» HOW TO COMPLETE THIS TASK
Every line of the data that includes "application" should be copied out.

***** DATA SUPPLIED *****

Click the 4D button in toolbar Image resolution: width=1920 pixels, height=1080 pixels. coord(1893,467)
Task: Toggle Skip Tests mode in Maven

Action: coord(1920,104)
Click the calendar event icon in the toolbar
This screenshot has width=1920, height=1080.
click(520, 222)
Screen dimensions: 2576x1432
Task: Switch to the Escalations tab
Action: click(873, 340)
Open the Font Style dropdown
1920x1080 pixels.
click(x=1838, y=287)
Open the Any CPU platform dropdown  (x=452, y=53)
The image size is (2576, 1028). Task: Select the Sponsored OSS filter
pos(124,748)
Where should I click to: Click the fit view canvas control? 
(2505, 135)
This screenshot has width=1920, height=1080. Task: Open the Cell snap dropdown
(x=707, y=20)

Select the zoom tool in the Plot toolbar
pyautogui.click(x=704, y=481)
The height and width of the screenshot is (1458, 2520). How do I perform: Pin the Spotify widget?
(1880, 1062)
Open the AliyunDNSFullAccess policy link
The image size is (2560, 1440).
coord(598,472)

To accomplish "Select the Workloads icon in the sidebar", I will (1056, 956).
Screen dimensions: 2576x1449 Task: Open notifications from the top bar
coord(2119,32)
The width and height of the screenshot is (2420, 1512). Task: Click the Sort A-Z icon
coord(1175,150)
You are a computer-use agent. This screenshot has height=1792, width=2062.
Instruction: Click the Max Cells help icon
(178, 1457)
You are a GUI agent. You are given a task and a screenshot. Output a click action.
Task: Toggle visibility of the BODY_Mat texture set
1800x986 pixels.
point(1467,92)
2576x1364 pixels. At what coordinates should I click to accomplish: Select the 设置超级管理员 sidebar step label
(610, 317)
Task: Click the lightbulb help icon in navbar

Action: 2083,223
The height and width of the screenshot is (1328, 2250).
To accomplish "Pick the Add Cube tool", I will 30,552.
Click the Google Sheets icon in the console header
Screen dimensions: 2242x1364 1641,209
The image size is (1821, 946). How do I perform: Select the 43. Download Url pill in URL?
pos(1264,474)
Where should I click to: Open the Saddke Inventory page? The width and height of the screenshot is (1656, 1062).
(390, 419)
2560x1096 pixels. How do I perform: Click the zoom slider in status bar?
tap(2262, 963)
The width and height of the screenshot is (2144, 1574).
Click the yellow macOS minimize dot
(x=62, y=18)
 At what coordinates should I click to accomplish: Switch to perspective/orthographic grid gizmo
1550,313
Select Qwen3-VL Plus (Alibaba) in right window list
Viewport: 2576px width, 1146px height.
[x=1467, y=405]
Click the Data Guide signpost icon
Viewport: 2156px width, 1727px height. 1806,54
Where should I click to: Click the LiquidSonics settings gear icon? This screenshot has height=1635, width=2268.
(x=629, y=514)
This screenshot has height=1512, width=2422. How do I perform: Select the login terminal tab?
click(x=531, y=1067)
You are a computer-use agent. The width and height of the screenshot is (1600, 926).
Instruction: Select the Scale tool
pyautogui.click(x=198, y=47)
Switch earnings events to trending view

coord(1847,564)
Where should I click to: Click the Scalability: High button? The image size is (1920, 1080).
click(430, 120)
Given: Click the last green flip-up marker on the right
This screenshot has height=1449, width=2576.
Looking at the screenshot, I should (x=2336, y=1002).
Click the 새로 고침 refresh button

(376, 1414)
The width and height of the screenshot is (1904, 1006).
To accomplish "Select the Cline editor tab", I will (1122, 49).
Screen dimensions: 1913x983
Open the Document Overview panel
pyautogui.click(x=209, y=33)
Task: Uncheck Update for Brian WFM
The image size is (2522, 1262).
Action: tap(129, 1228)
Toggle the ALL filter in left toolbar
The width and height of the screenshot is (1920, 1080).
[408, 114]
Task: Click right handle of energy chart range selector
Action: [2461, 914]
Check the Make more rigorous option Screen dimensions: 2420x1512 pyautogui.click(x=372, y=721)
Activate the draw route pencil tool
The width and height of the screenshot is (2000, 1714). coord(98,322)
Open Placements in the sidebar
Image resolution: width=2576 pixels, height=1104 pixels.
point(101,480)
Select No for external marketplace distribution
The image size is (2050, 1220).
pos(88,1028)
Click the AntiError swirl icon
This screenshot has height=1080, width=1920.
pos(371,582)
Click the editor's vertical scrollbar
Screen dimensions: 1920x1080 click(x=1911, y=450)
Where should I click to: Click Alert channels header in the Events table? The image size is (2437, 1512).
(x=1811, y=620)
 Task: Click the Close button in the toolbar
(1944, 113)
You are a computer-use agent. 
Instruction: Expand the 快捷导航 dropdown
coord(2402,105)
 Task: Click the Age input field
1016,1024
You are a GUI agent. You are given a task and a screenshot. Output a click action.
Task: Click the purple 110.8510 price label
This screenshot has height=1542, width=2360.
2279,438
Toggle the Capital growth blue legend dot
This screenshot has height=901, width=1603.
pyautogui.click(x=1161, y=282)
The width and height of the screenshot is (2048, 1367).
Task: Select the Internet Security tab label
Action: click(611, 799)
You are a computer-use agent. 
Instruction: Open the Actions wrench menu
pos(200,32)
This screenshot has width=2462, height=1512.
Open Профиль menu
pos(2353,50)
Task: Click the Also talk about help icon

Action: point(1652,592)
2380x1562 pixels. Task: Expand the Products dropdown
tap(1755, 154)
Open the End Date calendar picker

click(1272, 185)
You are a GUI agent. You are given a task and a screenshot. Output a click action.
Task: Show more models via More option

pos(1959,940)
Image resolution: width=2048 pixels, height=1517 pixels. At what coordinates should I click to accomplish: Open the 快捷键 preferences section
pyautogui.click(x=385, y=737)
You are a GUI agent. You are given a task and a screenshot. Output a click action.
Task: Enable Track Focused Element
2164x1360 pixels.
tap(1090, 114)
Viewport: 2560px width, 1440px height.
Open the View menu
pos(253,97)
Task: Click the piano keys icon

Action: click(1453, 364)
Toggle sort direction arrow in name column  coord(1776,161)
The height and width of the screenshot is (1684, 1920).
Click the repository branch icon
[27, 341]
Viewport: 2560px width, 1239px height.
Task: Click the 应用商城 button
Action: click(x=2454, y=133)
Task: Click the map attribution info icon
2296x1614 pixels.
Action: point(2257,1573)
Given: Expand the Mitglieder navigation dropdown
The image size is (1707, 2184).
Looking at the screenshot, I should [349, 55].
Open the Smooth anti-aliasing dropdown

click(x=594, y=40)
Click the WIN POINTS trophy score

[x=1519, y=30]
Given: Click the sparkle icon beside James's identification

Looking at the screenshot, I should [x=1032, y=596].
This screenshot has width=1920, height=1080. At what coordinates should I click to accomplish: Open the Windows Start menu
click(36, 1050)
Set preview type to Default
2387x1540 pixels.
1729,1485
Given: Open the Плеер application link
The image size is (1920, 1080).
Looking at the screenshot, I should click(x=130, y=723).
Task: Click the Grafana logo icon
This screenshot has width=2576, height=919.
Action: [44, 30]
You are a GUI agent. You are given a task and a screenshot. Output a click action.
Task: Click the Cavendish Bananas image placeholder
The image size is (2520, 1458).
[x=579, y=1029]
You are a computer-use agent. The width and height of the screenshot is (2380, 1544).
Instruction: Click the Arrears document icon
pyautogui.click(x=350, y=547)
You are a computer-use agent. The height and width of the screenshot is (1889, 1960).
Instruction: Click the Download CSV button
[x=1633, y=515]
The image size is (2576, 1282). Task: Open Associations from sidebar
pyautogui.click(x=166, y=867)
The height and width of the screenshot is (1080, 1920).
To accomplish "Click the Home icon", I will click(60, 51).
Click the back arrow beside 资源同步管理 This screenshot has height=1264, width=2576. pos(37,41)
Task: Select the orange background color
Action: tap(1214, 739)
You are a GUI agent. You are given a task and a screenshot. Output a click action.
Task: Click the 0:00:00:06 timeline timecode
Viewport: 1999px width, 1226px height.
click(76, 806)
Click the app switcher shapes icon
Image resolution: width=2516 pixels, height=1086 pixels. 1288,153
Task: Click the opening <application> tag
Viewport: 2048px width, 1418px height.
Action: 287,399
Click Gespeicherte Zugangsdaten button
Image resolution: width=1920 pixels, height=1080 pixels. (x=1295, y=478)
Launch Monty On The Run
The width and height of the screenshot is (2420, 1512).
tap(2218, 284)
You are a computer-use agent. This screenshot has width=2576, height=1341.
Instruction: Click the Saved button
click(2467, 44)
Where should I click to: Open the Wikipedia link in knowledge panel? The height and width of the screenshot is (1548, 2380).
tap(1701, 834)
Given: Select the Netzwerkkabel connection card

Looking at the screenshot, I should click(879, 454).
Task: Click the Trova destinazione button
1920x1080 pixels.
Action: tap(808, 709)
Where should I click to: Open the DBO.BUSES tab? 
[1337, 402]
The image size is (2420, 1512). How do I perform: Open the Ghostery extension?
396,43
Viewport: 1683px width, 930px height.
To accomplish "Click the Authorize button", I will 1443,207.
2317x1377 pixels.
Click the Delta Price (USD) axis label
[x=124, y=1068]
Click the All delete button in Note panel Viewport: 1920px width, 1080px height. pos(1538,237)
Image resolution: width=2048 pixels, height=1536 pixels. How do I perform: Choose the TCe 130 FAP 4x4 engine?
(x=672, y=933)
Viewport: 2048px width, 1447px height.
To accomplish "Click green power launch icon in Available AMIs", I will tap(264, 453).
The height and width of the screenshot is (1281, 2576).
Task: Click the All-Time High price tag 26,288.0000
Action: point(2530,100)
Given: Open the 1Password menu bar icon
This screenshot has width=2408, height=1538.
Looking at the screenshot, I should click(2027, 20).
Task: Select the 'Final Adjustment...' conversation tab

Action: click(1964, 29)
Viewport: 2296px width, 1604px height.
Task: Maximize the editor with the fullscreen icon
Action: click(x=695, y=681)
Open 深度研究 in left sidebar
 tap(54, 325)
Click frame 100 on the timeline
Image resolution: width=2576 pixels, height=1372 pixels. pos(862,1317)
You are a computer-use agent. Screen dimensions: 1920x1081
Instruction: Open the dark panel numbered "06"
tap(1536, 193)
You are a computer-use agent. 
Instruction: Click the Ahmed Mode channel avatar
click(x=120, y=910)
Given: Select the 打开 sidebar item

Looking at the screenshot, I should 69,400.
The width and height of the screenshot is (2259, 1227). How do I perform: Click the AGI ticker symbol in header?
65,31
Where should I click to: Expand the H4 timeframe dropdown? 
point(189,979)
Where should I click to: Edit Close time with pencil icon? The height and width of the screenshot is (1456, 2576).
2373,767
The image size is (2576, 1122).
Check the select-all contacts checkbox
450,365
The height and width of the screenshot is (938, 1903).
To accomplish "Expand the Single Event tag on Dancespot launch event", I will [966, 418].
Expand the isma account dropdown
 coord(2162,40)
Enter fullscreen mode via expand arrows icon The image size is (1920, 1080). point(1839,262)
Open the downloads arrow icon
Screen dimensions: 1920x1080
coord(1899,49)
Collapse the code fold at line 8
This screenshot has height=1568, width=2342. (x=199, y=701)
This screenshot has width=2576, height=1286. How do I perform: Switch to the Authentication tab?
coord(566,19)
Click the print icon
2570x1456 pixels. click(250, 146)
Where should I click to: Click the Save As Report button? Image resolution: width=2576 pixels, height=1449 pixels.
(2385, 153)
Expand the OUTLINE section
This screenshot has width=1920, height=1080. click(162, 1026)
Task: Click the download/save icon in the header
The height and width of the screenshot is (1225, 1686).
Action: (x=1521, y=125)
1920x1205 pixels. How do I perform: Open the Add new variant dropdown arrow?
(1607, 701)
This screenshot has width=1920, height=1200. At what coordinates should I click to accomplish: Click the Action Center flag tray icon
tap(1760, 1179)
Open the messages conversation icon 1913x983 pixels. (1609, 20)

*****

» YOUR RESPONSE
Given: Open the Плеер application link
Task: Click the opening <application> tag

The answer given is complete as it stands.